Geoff Merrick

Personal information
- Date of birth: 29 April 1951 (age 75)
- Place of birth: Bristol, England
- Position: Central defender

Senior career*
- Years: Team / Apps / (Gls)
- 1967–1982: Bristol City / 367 / (10)
- Caroline Hill
- 1983: Gloucester City / 8 / (0)
- Total:  / 375 / (10)

= Geoff Merrick =

English footballer

Geoff Merrick (born 29 April 1951) is an English former professional footballer who played as a central defender, making over 300 career appearances.

==Career==
Born in Bristol, Merrick played for Bristol City and Caroline Hill in Hong Kong.
A cultured defender, his best position was at centre-back, although he was also a capable full-back. Merrick was quick, good in the air and an exceptional reader of the game.

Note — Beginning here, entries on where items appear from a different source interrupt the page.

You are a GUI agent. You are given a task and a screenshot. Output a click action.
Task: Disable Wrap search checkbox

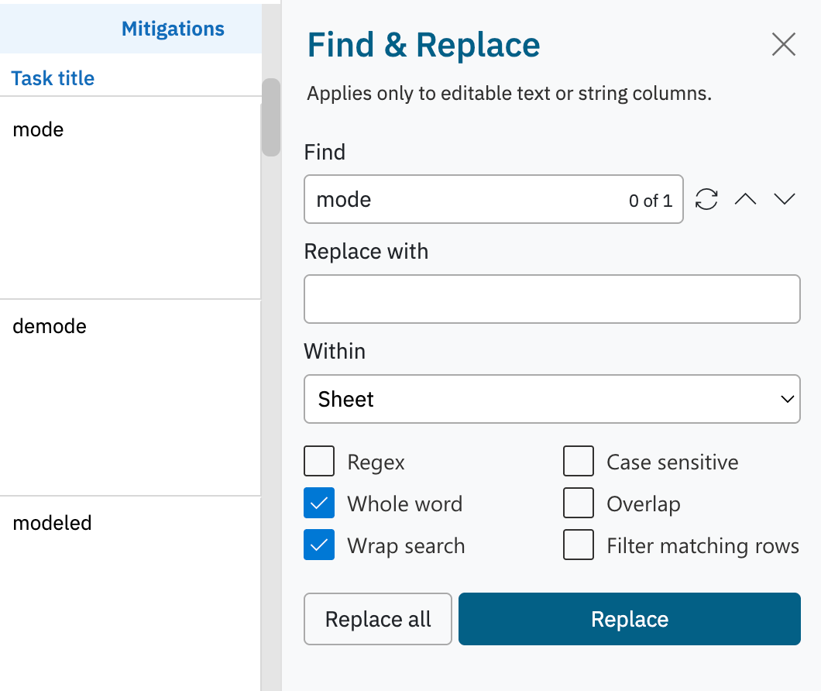[319, 545]
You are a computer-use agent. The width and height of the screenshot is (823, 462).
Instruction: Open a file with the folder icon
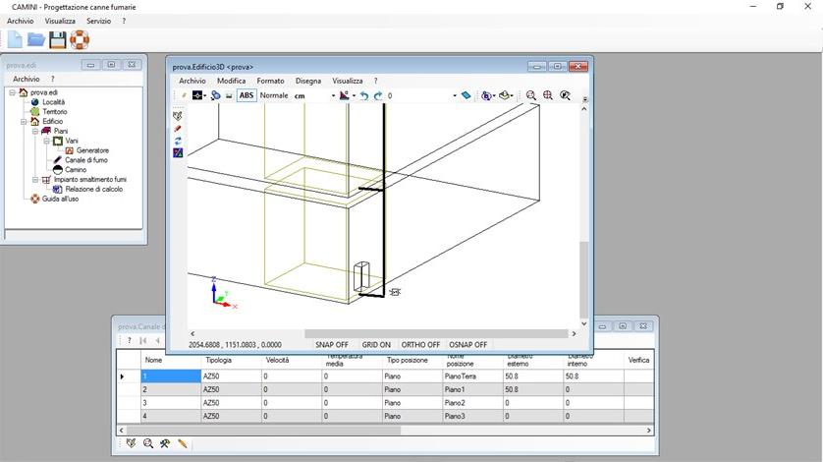click(36, 39)
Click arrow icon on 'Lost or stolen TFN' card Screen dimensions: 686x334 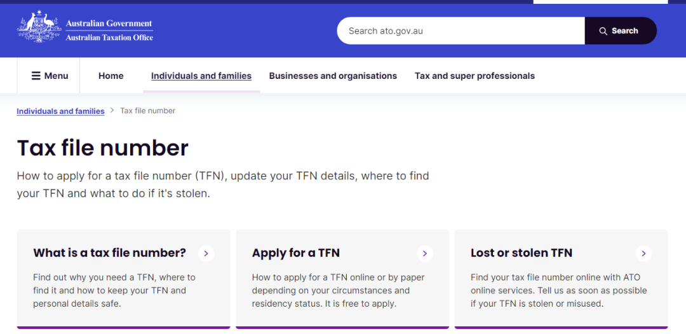tap(643, 253)
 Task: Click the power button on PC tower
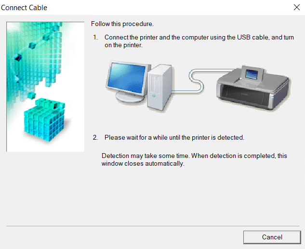tap(154, 96)
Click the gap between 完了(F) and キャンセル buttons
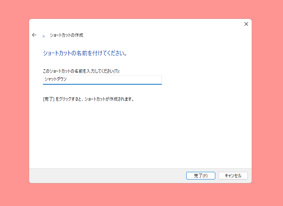Screen dimensions: 283x206 [x=217, y=175]
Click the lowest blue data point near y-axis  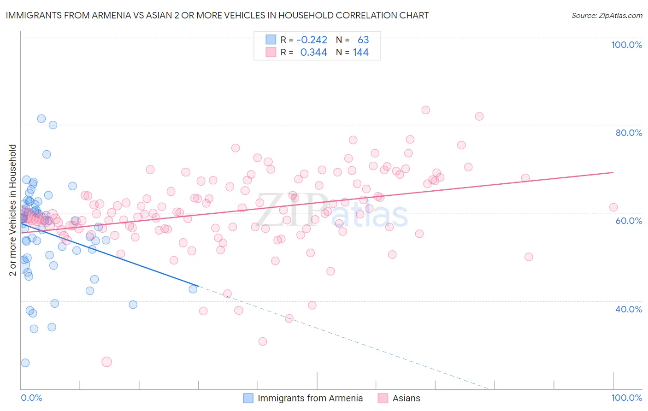[25, 363]
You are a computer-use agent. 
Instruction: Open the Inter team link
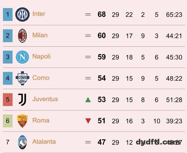point(39,14)
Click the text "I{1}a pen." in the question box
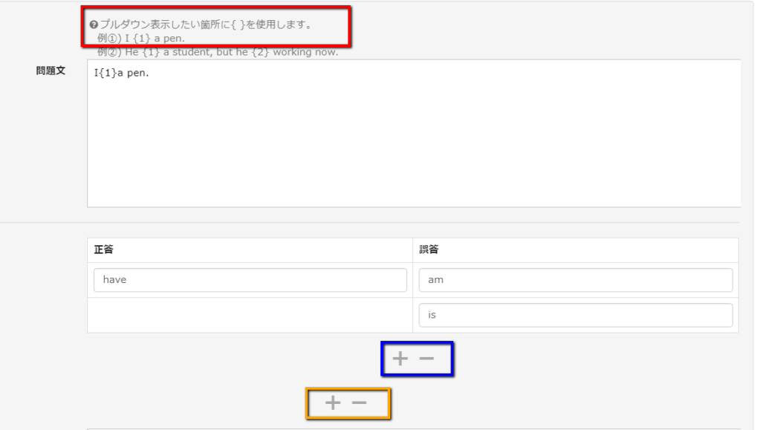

These attributes led to at least two attempts from Arsenal to sign him, both of which were rejected by Bristol City.
As captain, Merrick was central to Bristol City's promotion to the top flight of English football in 1976. Having been part of this modern high-point for the club, he was unable to arrest its subsequent decline as they endured a series of relegations.
With financial difficulties accompanying the decline, Merrick became one of the legendary 'Ashton Gate Eight' who saved the club by ripping up their contracts and taking redundancy.